Novel tertutup, lalu ditaruh di sampingnya. Maudy mengeluarkan earphone dari kantong roknya, memasangkan di kedua telinganya. Lantunan lagu mengalun indah, membuat pikirannya bisa lebih relaks. Maudy bersidekap, menengadah menatap lurus langit biru dengan sorot kosong.

"Kak Maudy,"

Sontak Maudy menoleh, tidak jauh darinya cewek berkacamata melambaikan tangan dengan senyuman canggung. Maudy mengerjap, mengalihkan pandangannya ke arah lain. Ia hanya diam, tidak berniat untuk membalas sapaan yang jelas-jelas ditujukan padanya.

"Boleh duduk?" tanya Alika meminta persetujuan. "Ada yang mau aku omongin, Kak." lanjutnya.

"Apa?" Maudy melepaskan earphone yang dikenakan, lalu menaruhnya di saku seragam.

Alika tertunduk, memilin ujung roknya. "Aku mau jujur tentang sesuatu, tapi aku mohon jangan bilang siapapun," ucapnya memelas.

"Iya, to the point." balas Maudy semakin penasaran.

Sebelum mulai bercerita, Alika menarik nafas serta menghembuskan secara perlahan, ia tidak berani menatap lawan bicaranya. Tanpa diketahui Alika, diam-diam Maudy mengeluarkan handphone, bersiap merekam pembicaraan mereka.

"Soal kasus tentang pembullyan itu, semua cuma rekayasa. Aku dipaksa Kak Sheila buat fitnah Kakak, mereka janji nggak akan pernah bully aku lagi kalau aku mau." ungkap Alika, berhasil membuat Maudy terbelalak mendengarnya.

"Awalnya aku nolak, tapi mereka ngancam bakal siksa aku lebih parah. Aku takut, nggak punya pilihan lain, yang ada dipikiran aku cuma bisa bebas dan terhindar dari mereka."

Hening. Alika memberanikan diri untuk menatap lawan bicaranya. Cewek berkacamata itu merubah posisi duduknya menjadi menyerong hingga berhadapan dengan kakak kelasnya.

"Akhirnya aku nurut. Maaf Kak, aku emang ada rasa sama Kak Rasta, jadi aku pikir ini juga peluang untuk aku, tapi nyatanya nggak. Jujur, aku merasa tertekan, dan bersalah. Tolong maafin aku Kak," sesal Alika. Tangisnya yang sedaritadi ia tahan akhirnya pecah.

"Lo nggak salah Al, tanpa lo minta maaf, gue selalu maafin." kata Maudy seraya memperlihatkan senyumnya, walaupun ia turut merasakan sesak.

Alika menyeka air matanya yang menetes. "Makasih, Kak. Satu lagi, jangan bilang Kak Sheila kalau aku yang bocorin, aku takut." lirihnya.

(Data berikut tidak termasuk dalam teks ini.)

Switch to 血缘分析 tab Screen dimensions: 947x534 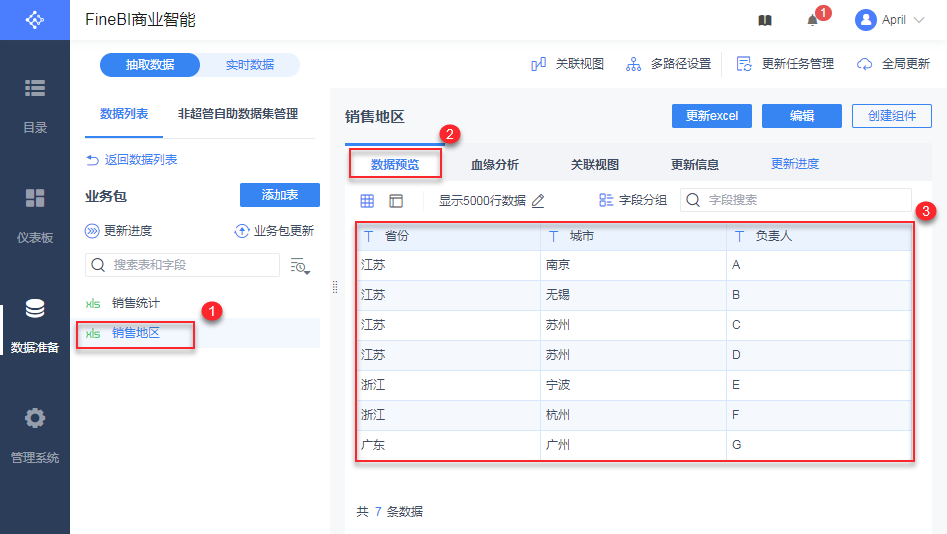point(495,164)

"Iya, gue nggak akan bilang," balas Maudy menenangkan adik kelasnya, bahwa setelah ini semua akan baik-baik saja.

"Sekali lagi maaf ya, Kak. Aku nggak tau semua bakal kayak gini,"

Sudut bibir Maudy tertarik, ia menepuk bahu Alika singkat. Cewek itu beranjak dari duduknya, tanpa mengatakan apa-apa ia berjalan menjauhi taman dengan novel yang berada dalam dekapannya.

Maudy berbelok arah, menaiki anak tangga dengan terburu-buru. Tujuannya adalah gedung IPS. Langkah kakinya semakin cepat, matanya tertuju pada pintu kelas yang bertuliskan XI IPS 3. Maudy membuka pintu kelas dengan membantingnya, matanya kian menajam.

Seisi kelas refleks menolehkan kepala. Maudy berjalan menghampiri meja paling depan, di mana Sheila dan dua antek-anteknya itu berkerumun membicarakan sesuatu. Maudy menggebrak meja, membuat mereka terkesiap.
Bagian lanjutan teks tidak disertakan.